======== Extract to read

Chief Rabbi Immanuel Jakobovits’ office released a statement today to the Jewish Telegraphic Agency responding to allegations by circles in Israel that he had been duped by Soviet propaganda during his nine-day visit to the USSR last month. The statement, by Moshe Davis, director of the Chief Rabbi’s office who accompanied Jakobovits on his Soviet tour, said in part:
“The allegations of naivety and superficiality are absurd and must be considered against the background of the Chief Rabbi’s wide experience over many years in official meetings and negotiations with government figures in several countries of the world. Dr. Jakobovits is known as a person of acute and perceptive judgement and is the last person I would have thought could be accused of being duped. Furthermore, many of the statements attributed by those who attack him are factually incorrect or distorted. What disturbs me most deeply is that the division of opinion and its expression in such intemperate terms sorely damage the very cause we are all seeking to promote by a variety of means.”

================
======== The data

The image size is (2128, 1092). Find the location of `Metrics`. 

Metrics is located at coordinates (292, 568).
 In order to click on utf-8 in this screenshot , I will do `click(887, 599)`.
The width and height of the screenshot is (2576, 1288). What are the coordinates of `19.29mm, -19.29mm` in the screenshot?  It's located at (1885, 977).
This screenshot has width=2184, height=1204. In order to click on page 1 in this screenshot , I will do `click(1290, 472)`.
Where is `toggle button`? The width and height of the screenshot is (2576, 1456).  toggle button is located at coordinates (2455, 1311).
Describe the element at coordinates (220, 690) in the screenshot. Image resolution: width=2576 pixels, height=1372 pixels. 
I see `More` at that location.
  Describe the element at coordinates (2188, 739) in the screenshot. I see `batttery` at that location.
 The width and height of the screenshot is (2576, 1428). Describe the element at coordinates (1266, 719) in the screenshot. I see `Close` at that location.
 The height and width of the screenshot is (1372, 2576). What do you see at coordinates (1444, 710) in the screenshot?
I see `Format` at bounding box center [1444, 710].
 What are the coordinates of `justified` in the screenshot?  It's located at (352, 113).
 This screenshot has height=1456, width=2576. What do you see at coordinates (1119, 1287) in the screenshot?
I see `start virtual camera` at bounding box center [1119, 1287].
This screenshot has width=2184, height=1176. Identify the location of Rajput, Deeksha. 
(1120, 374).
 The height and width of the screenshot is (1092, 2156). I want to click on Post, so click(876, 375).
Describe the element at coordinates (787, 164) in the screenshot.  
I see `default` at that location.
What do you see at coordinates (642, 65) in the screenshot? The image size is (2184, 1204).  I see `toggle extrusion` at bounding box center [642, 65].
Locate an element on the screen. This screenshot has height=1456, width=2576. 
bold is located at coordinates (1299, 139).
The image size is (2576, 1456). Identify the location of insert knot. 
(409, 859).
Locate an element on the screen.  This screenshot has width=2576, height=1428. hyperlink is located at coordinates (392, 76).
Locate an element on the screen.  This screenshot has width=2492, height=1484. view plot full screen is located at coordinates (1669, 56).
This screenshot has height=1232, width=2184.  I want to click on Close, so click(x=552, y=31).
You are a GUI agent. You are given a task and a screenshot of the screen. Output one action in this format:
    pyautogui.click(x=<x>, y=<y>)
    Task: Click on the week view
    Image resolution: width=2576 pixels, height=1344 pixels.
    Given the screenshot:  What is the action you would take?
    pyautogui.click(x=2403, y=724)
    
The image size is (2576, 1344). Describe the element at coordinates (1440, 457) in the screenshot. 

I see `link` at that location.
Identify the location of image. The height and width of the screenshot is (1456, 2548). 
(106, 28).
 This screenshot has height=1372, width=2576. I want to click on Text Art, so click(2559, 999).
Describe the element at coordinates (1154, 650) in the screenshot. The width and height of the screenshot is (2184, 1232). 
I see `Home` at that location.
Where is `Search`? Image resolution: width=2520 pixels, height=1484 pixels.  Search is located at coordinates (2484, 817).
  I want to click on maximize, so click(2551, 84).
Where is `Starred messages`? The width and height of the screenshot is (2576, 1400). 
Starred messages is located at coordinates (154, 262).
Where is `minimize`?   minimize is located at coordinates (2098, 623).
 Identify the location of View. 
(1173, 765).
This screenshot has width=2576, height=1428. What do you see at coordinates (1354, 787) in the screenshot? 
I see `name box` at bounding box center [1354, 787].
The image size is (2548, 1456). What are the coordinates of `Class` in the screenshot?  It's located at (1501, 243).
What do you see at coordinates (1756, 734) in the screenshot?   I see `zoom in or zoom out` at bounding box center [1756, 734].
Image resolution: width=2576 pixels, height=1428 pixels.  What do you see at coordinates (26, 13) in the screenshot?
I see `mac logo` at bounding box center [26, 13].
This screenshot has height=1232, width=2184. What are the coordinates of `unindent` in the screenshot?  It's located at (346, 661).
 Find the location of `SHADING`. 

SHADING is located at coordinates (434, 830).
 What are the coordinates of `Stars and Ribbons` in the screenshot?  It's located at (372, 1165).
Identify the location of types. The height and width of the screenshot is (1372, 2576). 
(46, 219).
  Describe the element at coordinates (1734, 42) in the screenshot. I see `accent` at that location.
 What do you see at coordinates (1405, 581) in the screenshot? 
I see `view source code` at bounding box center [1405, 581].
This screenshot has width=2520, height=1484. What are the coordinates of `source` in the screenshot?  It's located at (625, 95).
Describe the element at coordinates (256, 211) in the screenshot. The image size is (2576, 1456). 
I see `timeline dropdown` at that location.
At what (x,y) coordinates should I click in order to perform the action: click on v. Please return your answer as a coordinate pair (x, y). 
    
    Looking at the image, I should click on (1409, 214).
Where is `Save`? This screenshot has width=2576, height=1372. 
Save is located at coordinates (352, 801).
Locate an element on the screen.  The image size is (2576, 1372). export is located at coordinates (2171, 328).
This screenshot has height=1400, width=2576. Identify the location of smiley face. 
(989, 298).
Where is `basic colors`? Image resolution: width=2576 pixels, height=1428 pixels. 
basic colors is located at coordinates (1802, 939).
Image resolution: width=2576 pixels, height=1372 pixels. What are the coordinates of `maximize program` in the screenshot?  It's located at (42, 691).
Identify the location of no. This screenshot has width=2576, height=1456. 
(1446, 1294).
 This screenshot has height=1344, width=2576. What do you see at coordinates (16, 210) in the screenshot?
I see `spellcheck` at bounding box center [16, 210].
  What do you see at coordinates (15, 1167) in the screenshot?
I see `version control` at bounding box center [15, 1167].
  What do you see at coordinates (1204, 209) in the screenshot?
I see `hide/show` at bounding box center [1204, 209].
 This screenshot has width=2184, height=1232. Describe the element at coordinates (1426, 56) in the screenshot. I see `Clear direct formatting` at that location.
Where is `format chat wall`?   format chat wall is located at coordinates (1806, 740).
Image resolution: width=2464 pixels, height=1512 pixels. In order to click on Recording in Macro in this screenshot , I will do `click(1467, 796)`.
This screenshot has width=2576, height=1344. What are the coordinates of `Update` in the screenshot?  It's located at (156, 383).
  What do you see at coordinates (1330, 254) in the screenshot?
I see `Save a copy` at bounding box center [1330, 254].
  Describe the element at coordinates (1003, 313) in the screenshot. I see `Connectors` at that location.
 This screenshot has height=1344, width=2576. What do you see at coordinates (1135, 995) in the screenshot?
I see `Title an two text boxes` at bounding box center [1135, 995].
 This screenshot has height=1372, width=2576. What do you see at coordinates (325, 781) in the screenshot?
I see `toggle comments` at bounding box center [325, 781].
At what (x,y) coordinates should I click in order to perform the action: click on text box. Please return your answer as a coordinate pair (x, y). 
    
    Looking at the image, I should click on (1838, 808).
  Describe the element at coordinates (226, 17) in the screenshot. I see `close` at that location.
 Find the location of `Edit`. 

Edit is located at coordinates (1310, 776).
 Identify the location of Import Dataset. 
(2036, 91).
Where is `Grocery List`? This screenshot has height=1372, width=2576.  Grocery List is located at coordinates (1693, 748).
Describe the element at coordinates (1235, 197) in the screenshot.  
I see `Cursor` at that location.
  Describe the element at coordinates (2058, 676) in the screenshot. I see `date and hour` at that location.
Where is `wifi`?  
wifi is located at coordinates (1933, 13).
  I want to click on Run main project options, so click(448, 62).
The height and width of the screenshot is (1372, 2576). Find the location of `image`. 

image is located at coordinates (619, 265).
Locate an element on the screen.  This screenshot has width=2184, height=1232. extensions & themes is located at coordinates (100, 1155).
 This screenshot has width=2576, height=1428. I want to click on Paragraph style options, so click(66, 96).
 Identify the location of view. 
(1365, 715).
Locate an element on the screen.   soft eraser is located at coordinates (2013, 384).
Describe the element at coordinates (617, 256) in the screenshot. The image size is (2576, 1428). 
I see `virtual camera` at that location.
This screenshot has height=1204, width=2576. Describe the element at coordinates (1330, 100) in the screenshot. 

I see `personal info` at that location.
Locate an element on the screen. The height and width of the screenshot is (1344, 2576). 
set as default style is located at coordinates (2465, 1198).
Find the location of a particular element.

================

* _Given problem A_
In the statement on the Chief Rabbi's Soviet visit, why does Moshe Davis call the allegations of naivety and superficiality absurd?
* _Given problem B_
Copy everything in the records from the line that contains "coordinates (2171, 328)." down to the line that contains "(989, 298).".

* _Final result A_
He says they must be weighed against the Chief Rabbi's wide experience, over many years, in official meetings and negotiations with government figures in several countries. He adds that Dr. Jakobovits is known for acute and perceptive judgement.

* _Final result B_
Locate an element on the screen.  The image size is (2576, 1372). export is located at coordinates (2171, 328).
This screenshot has height=1400, width=2576. Identify the location of smiley face. 
(989, 298).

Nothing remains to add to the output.